Sure, all babies cry – but some more than others… Way more.
Does your child works himself or herself into a frenzy, their cries – no, screams – piercing enough to shatter the peace in the neighbourhood? Is your every effort futile, forcing you and your eardrums to succumb to the brunt of her shrill, panicky meltdowns?
But, apparently every 15 out of 100 babies are “high-need babies”, notes Dr Chua Mei Chien, senior consultant at the department of neonatology at KK Women’s and children’s Hospital – intense, demanding, super clingy but otherwise healthy.
Some research suggests that Baby’s anxious personality might be the mum’s own doing – being extra irritable, highly strung, and weepy during your pregnancy might affect your little one.
Several studies by US-based researcher Elysia Poggi Davis points out that excessive stress during pregnancy releases high levels of stress hormones, which can affect the unborn baby’s delicate developing brain. This was published in scientific journals including Infancy and the Journal of Child Psychology and Psychiatry.
“This is especially true if mums experience high stress levels during the third trimester – their newborns tend to startle easily and are highly fearful and anxious.
But Dr Janice Wong, paediatrician at Thomson Paediatric Centre, says that genes could play a role, too, as personality traits run in the family. “If a mum is easily stressed, then she might pass that tendency on to her child,” she explains.
In some instances, your baby’s irritability and challenging behaviour might signal underlying medical problems like reflux, a cow’s milk protein allergy or other metabolic conditions, says Dr Chua.
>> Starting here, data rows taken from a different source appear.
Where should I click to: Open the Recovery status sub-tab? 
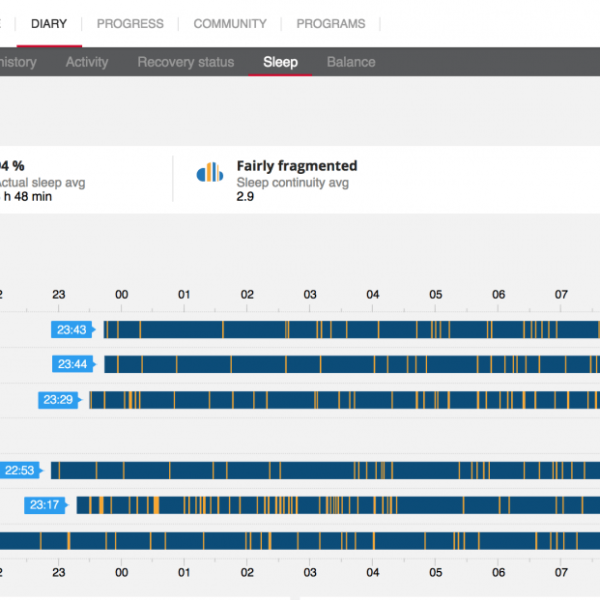(186, 62)
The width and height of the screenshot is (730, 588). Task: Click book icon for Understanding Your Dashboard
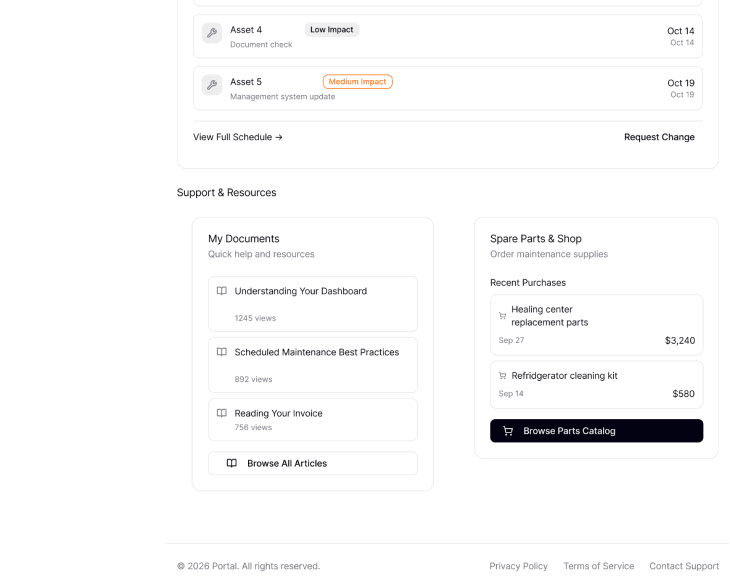coord(222,291)
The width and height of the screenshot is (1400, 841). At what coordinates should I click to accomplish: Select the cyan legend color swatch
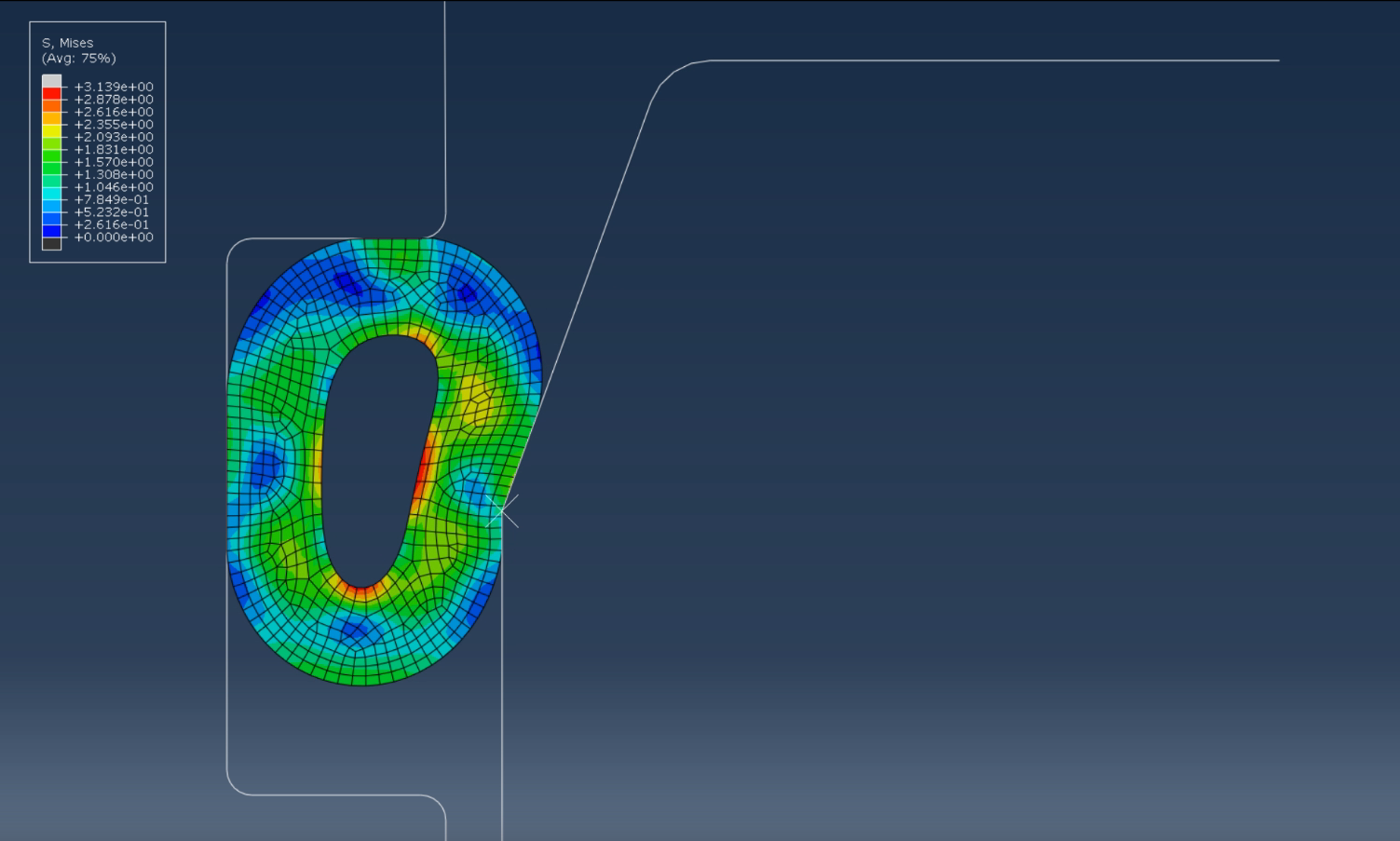pos(51,194)
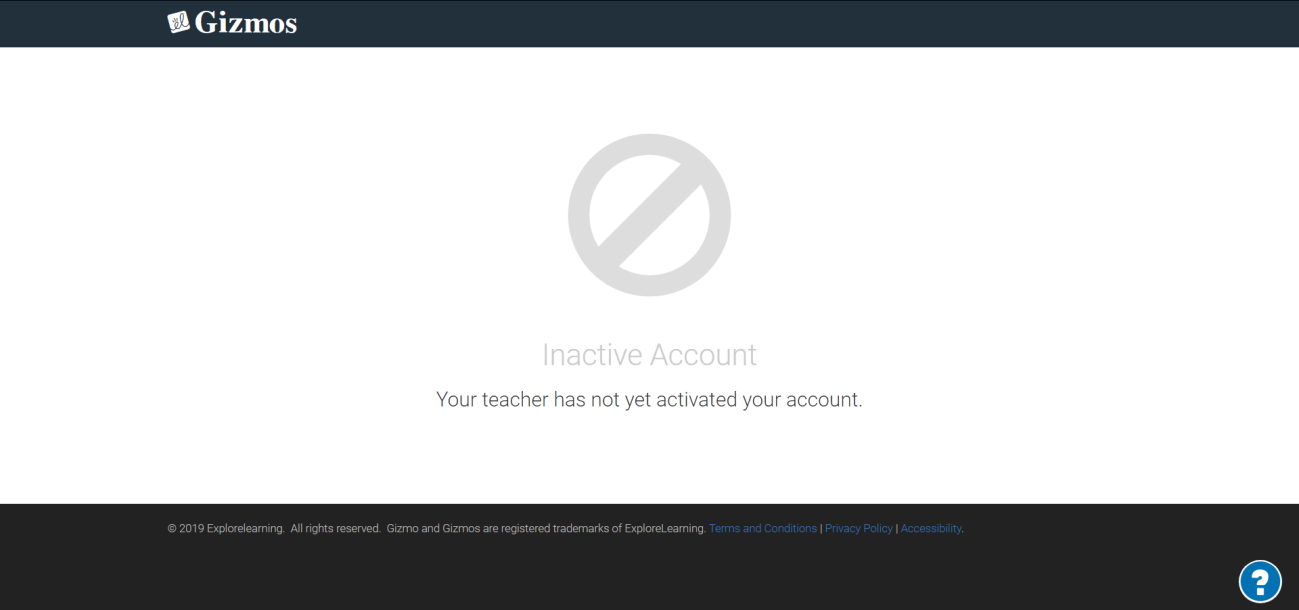Click the word 'teacher' in the message
The height and width of the screenshot is (610, 1299).
pyautogui.click(x=515, y=399)
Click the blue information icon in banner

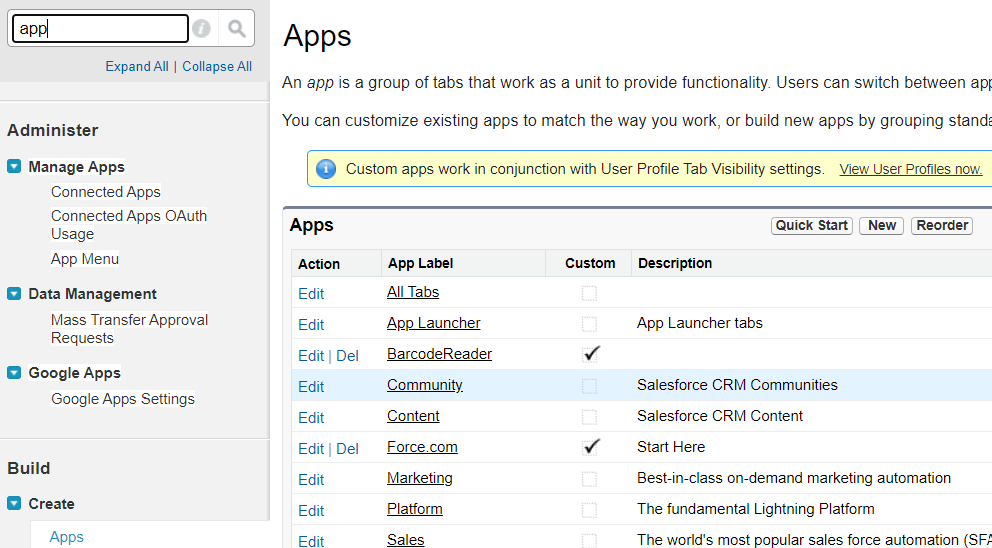[325, 169]
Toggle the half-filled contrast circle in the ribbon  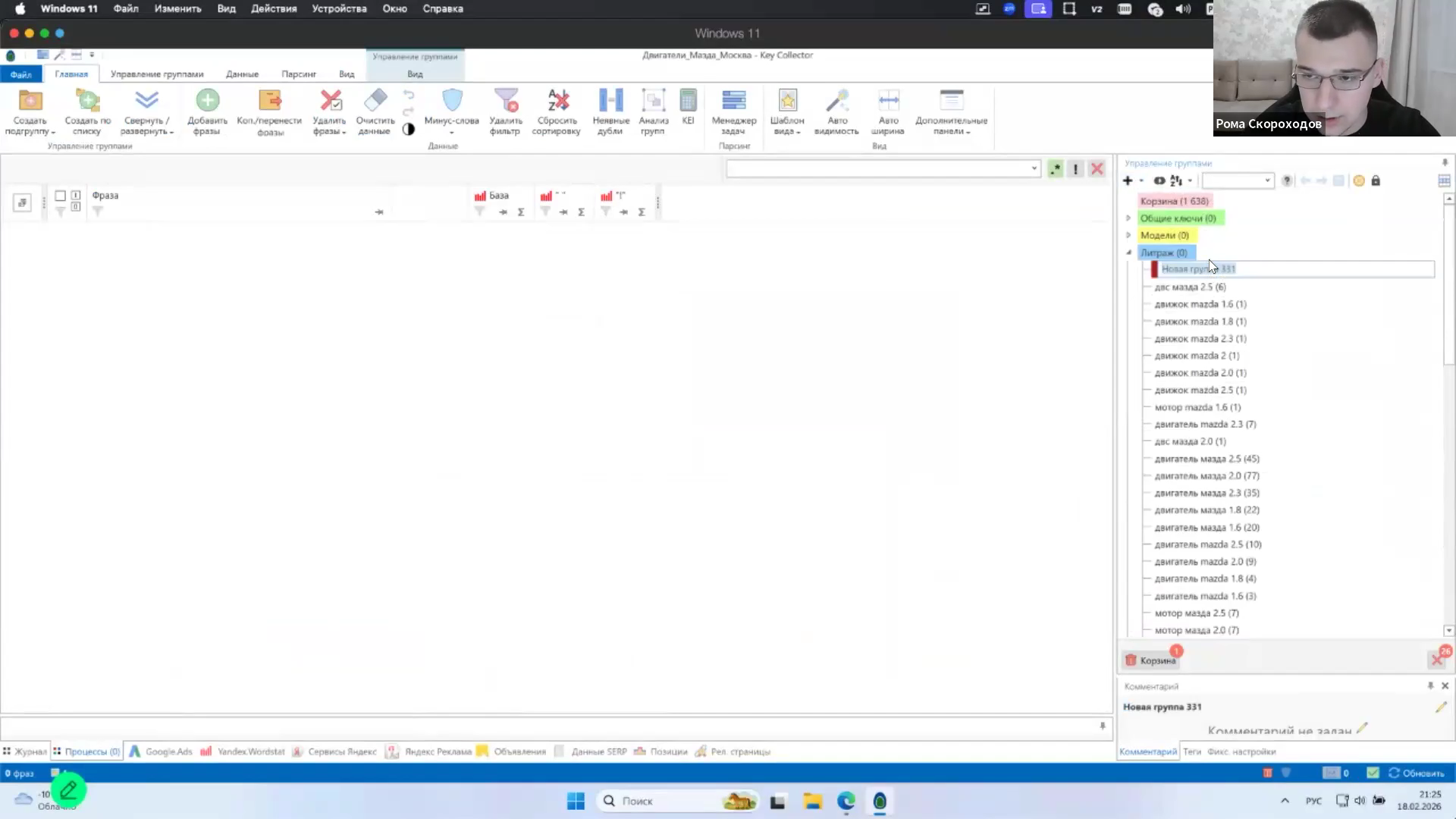coord(409,130)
Look out for red flags like a refusal to feed, recurrent vomiting, poor weight gain, delayed milestones or severe, persistent rashes.
Baby’s heightened sensitivity could also point to a sensory problems, or even autism later in childhood, adds Dr Wong. But, these are an exception. Check with a doctor if you are concerned.
What you can do
1. Stay positive!
It’s not all doom and gloom, though. On the bright side, your little one’s persistence and sensitivity could bode well for them in the future.
“For instance, a baby who cries constantly may grow up to be more persistent and focused on certain tasks compared to his or her peers. A highly sensitive child could be more aware of his or her own needs and other people’s emotions,” shares Alicia Lim, a senior occupational therapist at National University Hospital (NUH) Rehabilitation Centre.
2. Focus on your own baby
For now, don’t question your parenting skills or compare your clingy baby with their peers. Just accept her for who he or she is and focus on building a loving relationship, say the experts.
“Expecting Baby to fit into a routine at a young age and be highly regulated in her behaviour is unrealistic and can create even more stress for everyone,” says Dr Chua.
3. Understand your baby
It is more constructive if you get to know your baby and what he or she is trying to communicate to you. Then, respond appropriately.